Мой ответ, несомненно, задел его, и он с жаром воскликнул:

— Я немного знаком с историей, и вы не сказали мне ничего нового. Мне известно, что все созданное рано или поздно будет разрушено. И, едва родившись, люди движутся к смерти. Но между рождением и смертью пролегает жизнь. — Голос его смягчился. — Думаю, главная разница между нами состоит в том, что скоротечная человеческая жизнь не слишком важна для вас.

— Так и есть, — кивнул я.

— Вы уже мыслями в будущем, — продолжал он. — И смотрите на этот миг, будто он уже отошел в далекое прошлое. Все прошлые усилия кажутся ничтожными, если мы видим лишь их мертвый костяк. То, что Кармона в течение двухсот лет была свободной и великой, сегодня вас уже не трогает. Но вам известно, что значила Кармона для тех, кто ее любил. Я не думаю, что вы напрасно защищали ее от Генуи.

Пели фонтаны; на фоне черных тисов сиял белый камзол, и Антонио говорил: «Ведь Кармона — моя родина…»

— Так почему же вы думаете, что Гарнье напрасно бился за монастырь Сен-Мерри? Он хотел его защищать, и он это делал.

— У этого поступка не было будущего, — сказал Арман. Он стал рассуждать: — По-моему, мы должны заботиться лишь о том будущем, на которое можем влиять, и мы должны стараться по возможности расширить это влияние.

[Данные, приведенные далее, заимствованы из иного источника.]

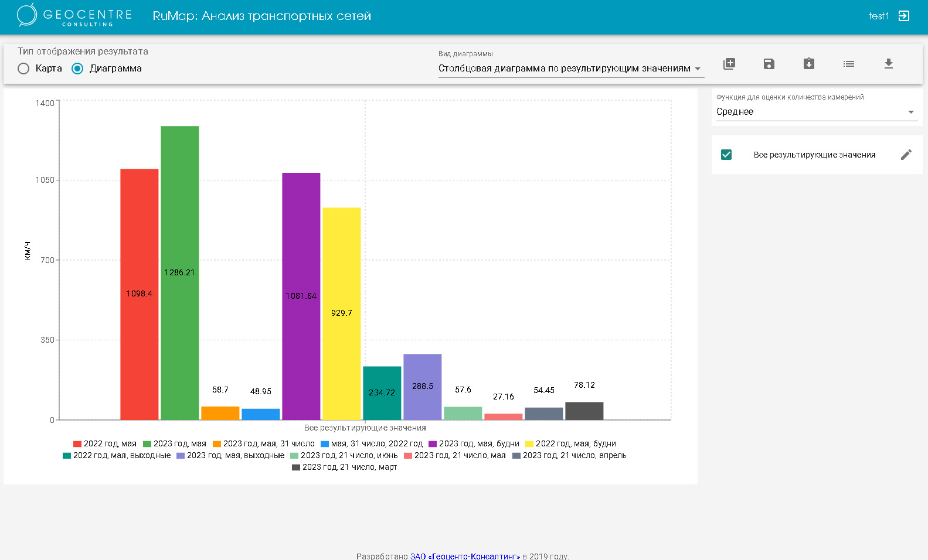Open the list view icon
The image size is (928, 560).
849,64
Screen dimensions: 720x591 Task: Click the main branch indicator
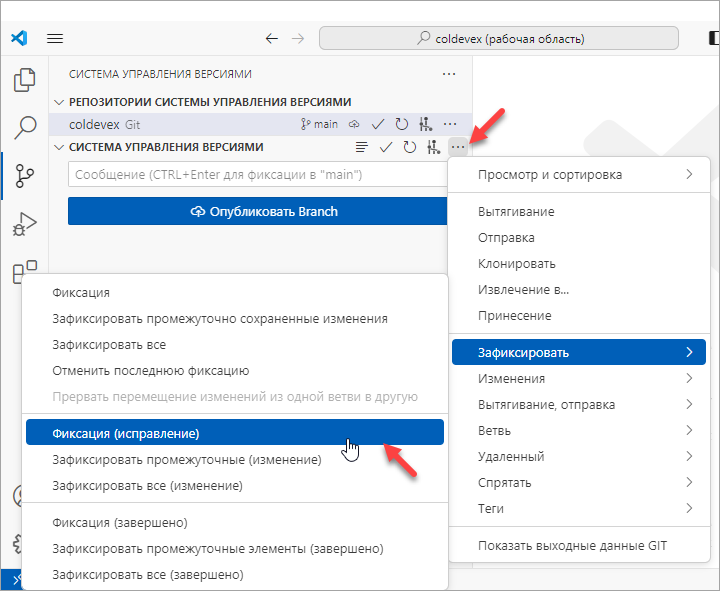pyautogui.click(x=320, y=125)
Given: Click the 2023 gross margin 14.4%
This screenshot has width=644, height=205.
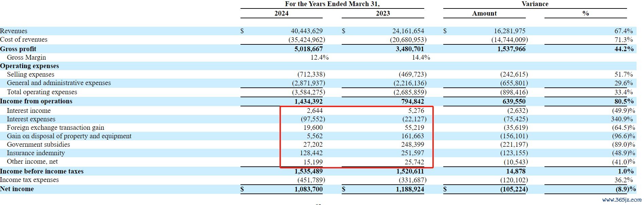Looking at the screenshot, I should click(421, 58).
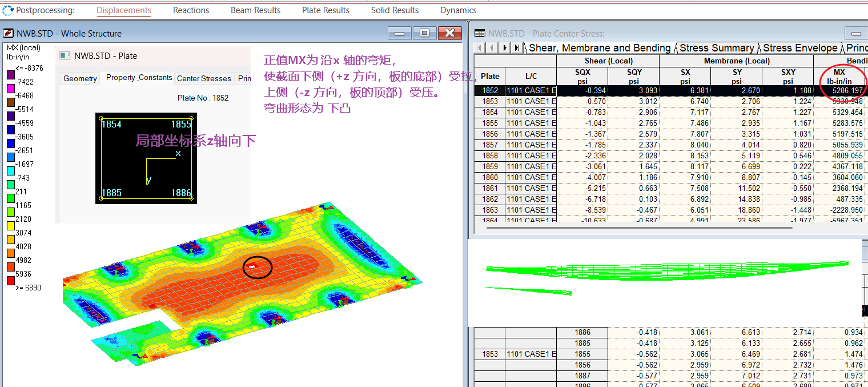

— Вы делаете то, в чем меня же и упрекаете, — заметил я. — Вы судите о поступке Гарнье, хотя вы не стояли с ним на баррикаде…

— Возможно, — согласился Арман. — Возможно, я не имею права судить о нем.

Мы помолчали. Я сказал:

— Вы миритесь с тем, что работаете лишь на краткий отрезок будущего.

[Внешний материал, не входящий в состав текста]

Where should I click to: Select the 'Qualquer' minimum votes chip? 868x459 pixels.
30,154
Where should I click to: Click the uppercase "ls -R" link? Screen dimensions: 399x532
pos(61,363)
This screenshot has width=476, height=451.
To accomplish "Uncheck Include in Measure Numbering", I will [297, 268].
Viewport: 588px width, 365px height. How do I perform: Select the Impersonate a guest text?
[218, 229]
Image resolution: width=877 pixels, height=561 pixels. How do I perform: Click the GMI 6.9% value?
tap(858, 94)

— Краткий отрезок будущего или жизни: этого довольно, ведь это наш человеческий удел, — сказал он. — Мне было бы довольно знать, что через полсотню лет запретят применять на фабриках детский труд и принуждать людей работать больше десяти часов, что народ сможет выбирать своих представителей и что пресса будет свободной. — И снова он пристально посмотрел на меня. — Вы находите условия рабочих ужасными, так подумайте о тех, кто был вам знаком, только о них: разве вам не хочется изменить их судьбу?

— Однажды я видел улыбку ребенка, — ответил я. — Меня тронуло, что это дитя может иногда улыбаться. Да, бывают минуты, когда их судьба мне небезразлична. — Я посмотрел ему в глаза. — Но потом эти чувства гаснут.

Он встал и положил руку мне на плечо:

— И что с вами станет, если они угаснут навсегда?

— Не знаю, — признался я.

Цветы в вазе, тиканье часов на стене, обои в желтую полоску… Куда мне идти, если я расстанусь с их миром, и что мне делать, если я перестану им подчиняться?

— Надо жить сегодня, Фоска, — с нажимом сказал Арман. — С нами, для нас, но это и для вас тоже… Пусть сегодняшний день станет для вас важным.

— Но слова остывают у меня в горле, желания — в сердце, а жест — на кончиках пальцев.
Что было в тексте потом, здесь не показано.